Свободно, без всякой наносной предвзятости подойти сегодня к классическому тексту — в этом заключается и трудность и удовлетворение.

Легче было, когда пришел Чехов и принес такую пьесу, которая нам, нашему тогда новому делу нужна была, так сказать, жизненно. Мы говорили тогда, что искусство актера заштамповалось, что надо освободить его от закостенелости и штампа. Для этого нужна простая речь, для этого нужен автор, стремящийся к такой же простоте и жизненности, к какой стремимся мы, режиссеры и актеры театра. И вот пришел Чехов и стал одним из создателей этого искусства.
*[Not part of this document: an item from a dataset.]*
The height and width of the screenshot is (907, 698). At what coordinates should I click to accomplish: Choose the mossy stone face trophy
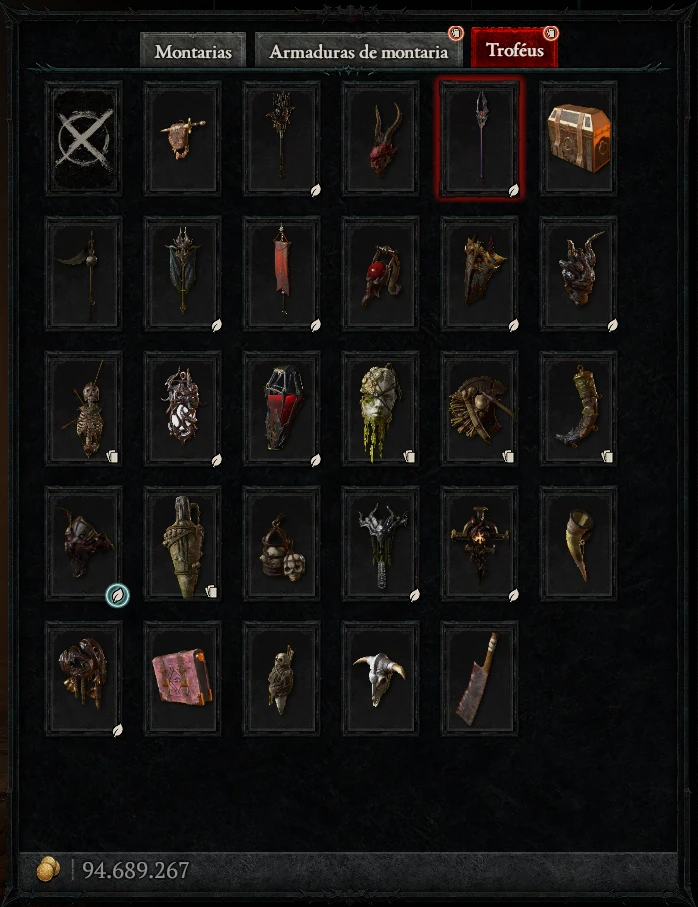pos(381,408)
А здесь мы берем пьесу, в которой не все свободно от нереалистических традиций даже в смысле отношения автора к быту и к идеологии и которая к тому же еще заключена в стихотворную форму, что составляет громадную трудность для театра, пьесу, которая облеплена, как {453} крейсер, стоящий у пристани в течение нескольких лет, «ракушками», от которых трудно избавиться.
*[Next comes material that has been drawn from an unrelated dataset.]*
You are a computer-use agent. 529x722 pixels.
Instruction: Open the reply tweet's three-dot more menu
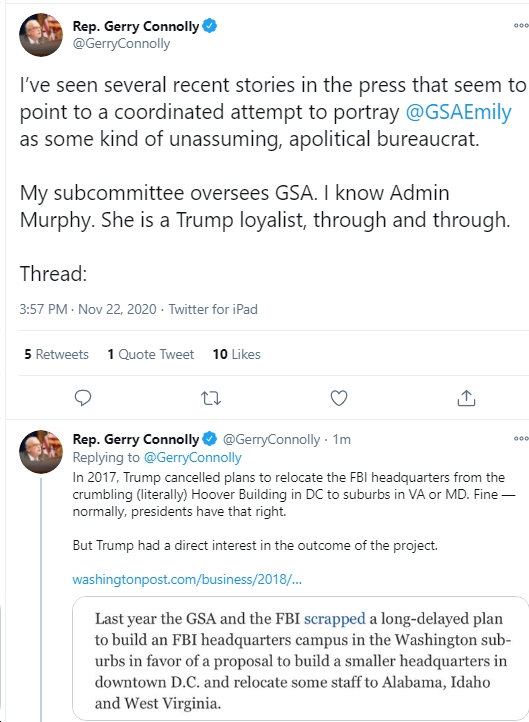521,438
Вот это все усложняет задачу и создания спектакля и сохранения стиля автора,

Я отвлекаюсь от «Горя от ума» и останавливаюсь на вопросе о стиле. Помню такой случай. Как-то молодежь ставила отрывки и сыграла чеховский рассказ «Хористка». Фабула там такая: хористка, полупроститутка живет с чиновником; однажды он подарил ей серебряное колечко; у него семья, жена; жена, узнав о подарке, решает, что он разоряется на эту связь, приходит сама к хористке и упрекает ее в том, что она губит семью; та в слезы: вот кольцо это, возьмите… И даже свое собственное колечко отдает. Вот этот отрывок они сыграли. Я посмотрел и говорю: это не Чехов. И с постановщиком у меня пошел такой разговор:

— Вы так понимаете Чехова? Это живые чувства?

— Да, живые.

— У нее (актрисы, игравшей жену) живые чувства, она простая, искренняя?

— Да.

— Но она — не-чеховская. Почему она играла сильную драму? Все сочувствие зрителя невольно переходит на нее. Любая актриса с хорошим драматическим нервом начнет играть такую страдающую жену, возьмет задачу «я — страдающая жена», искренно заживет этим страданием и непременно возбудит огромное сочувствие. А у автора огромное сочувствие на стороне хористки. Жена же в этом рассказе для него — истеричка, от которой всякий муж убежит. А ваша исполнительница отдалась поверхностным задачам: страдающая жена пошла к сопернице и изливает свей чувства в драматическом монологе. Это не Чехов. Это неверно. И получилось кривое зеркало.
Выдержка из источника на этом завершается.